Long-Term Employment is Over: It is Time to Flex Your Entrepreneurial Muscles
The COVID pandemic created a whole generation of new entrepreneurs, and the gig economy was just starting to take off when the shutdowns began in March of 2020. Whether you’re ready to find your entrepreneurial side and exalt it or not, the world is changing. We are becoming entrepreneurs through the pressure of the world around us. There is no more long-term employment. Today's story unfolds like this: you get a job, you work for a while and then things shift, or perhaps you start your own business (or side gig). The truth is that the pandemic has pushed many people to start working for themselves.
As the experts say, crises have historically fostered entrepreneurship. For ambitious people, circumstances converge to produce one of the greatest lessons in entrepreneurship: unpredictable times are rife with opportunity. The scary part is envisioning the exact sort of life you desire, and making the moves to create that life. Regardless how you look at it, if you want to evolve as a person and potentially be happier, entrepreneurship may be your path.
During the Great Recession, business applications slumped. But according to research analyzing other data in the Journal of Economics & Management Strategy, the rate of entrepreneurship actually rose. The push was driven by those without jobs looking to survive. One opportunity they saw was a different way to monetize their homes and cars, ushering in the age of Big Sharing. In fact, the downturn birthed a herd of today’s unicorns, including Uber, Airbnb, Slack, Pinterest, and Groupon. Consider the many opportunities that are now present through crowd-funding sites like Indiegogo, disrupting businesses like Uber or Lyft, the ease of starting your own business, or even becoming a full-time freelancer on sites like oDesk or Elance.
Although what’s happening now is very different, anytime you have a big change, whether that’s an economic downturn or something like COVID, it brings up new needs. And it’s these needs that are at the foundation of any startup. If your ideas don’t address a need, you don’t have a business. It’s harder to find new opportunities when life is moving along in the status quo. Startups also benefit during economic downturns because resources like talent and office space become cheaper, and large competitors are weakened. That’s partly why we’ve seen whole virtual economies spring up during the pandemic around grocery shopping, healthcare, and work.

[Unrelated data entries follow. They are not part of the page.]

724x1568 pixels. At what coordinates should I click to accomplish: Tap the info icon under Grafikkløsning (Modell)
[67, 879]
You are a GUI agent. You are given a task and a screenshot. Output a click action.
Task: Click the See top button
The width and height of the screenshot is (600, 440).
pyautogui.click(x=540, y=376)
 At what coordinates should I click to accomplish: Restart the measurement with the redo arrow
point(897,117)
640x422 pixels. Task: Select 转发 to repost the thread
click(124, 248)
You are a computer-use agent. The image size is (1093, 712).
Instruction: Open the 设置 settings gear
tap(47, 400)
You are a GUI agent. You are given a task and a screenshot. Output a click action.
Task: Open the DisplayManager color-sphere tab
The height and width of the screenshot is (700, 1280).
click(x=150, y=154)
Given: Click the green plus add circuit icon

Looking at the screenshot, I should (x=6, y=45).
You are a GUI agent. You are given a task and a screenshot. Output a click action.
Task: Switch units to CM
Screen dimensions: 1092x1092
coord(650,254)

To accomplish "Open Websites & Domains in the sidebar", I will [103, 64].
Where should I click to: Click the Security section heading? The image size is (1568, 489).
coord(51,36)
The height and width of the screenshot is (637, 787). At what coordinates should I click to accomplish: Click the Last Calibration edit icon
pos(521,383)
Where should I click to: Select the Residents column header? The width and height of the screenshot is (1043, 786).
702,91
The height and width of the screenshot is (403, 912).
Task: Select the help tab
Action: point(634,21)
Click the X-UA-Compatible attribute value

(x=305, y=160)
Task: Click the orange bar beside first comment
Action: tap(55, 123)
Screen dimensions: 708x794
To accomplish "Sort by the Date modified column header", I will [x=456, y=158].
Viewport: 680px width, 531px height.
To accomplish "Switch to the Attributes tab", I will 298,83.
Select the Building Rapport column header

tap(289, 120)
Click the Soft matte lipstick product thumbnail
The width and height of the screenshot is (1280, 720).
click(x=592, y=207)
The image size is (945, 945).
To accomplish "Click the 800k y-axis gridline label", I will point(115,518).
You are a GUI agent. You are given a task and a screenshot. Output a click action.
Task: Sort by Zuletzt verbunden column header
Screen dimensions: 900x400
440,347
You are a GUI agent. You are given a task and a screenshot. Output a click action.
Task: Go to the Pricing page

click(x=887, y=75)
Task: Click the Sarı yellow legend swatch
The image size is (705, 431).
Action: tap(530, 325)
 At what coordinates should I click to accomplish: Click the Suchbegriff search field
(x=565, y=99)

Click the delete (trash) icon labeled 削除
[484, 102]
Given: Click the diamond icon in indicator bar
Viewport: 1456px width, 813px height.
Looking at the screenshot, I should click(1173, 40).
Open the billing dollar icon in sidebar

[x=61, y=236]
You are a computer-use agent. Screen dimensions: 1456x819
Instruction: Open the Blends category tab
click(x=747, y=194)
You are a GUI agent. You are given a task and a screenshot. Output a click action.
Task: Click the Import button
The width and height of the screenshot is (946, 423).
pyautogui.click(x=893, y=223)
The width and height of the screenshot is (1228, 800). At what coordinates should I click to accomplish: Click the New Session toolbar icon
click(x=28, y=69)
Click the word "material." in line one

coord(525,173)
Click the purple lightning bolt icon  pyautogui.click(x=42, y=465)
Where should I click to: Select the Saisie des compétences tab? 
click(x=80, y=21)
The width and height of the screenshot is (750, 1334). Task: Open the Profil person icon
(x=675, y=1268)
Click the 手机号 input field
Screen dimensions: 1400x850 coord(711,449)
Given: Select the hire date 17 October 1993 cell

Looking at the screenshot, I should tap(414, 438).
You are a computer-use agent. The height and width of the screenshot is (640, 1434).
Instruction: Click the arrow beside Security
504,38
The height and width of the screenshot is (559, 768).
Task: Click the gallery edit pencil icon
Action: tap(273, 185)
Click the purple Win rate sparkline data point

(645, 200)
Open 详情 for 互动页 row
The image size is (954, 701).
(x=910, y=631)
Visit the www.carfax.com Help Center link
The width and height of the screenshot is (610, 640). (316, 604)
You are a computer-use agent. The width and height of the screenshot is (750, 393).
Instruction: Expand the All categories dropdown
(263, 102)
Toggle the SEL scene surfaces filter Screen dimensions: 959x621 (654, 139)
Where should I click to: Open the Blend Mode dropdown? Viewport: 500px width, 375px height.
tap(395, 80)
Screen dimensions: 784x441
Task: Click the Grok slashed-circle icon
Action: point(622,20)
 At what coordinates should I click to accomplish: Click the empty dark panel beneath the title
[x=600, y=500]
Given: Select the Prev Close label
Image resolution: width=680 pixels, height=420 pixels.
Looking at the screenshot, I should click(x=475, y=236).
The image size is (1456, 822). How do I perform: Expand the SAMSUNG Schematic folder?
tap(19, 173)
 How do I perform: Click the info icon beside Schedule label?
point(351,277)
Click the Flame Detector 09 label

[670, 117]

We are stepping into a new era of entrepreneurism. To embrace this, we need to consider our entrepreneurial mindset: a specific way of thinking and a set of attitudes, which drive entrepreneurs and keep them in a specific action framework. As far as entrepreneurial mindset is concerned, it is composed of personal and social skills. They materialize in the ability of entrepreneurs to create success in their businesses. These skills are not limited to a single description. There are many skills, but here are ten attributes that characterize the entrepreneurial mindset:
1. Creativity
2. Curiosity
3. Initiative and autonomy
4. Connection: ability to combine, to see opportunities, critical thinking
5. Timely achiever: ability to engage and disengage, persistence/resilience
6. Ability to solve problems
7. Ability to create value
8. Ability to work with resources available
9. Ability to make decisions that take into account constraints
10. Promoter and relationship builder
Whether you’re looking for a new job or thinking about starting your own business, brushing up on your entrepreneurial skills will only help you. If you know how to solve big, thorny problems for your employer or clients, you will get hired. Either way, there is no opportunity to go to sleep. People who go to sleep on their careers regret it. We have to stay awake and aware of the world outside our cubicle walls.
That means knowing who might need your talents and your problem-solving abilities if your current employer or your client should cease to need your services one day. It means knowing what type of business problems – the irritating and expensive kind that we can solve for clients and employers – are troubling and costing a client, and how to roll up our sleeves and fix these problems.
It means knowing how your skills compare to the costs of the problems they’re facing. None of this is difficult to explore or to determine, but it requires an entrepreneurial mindset or a business owner's perspective. That’s the first muscle all of us need to grow.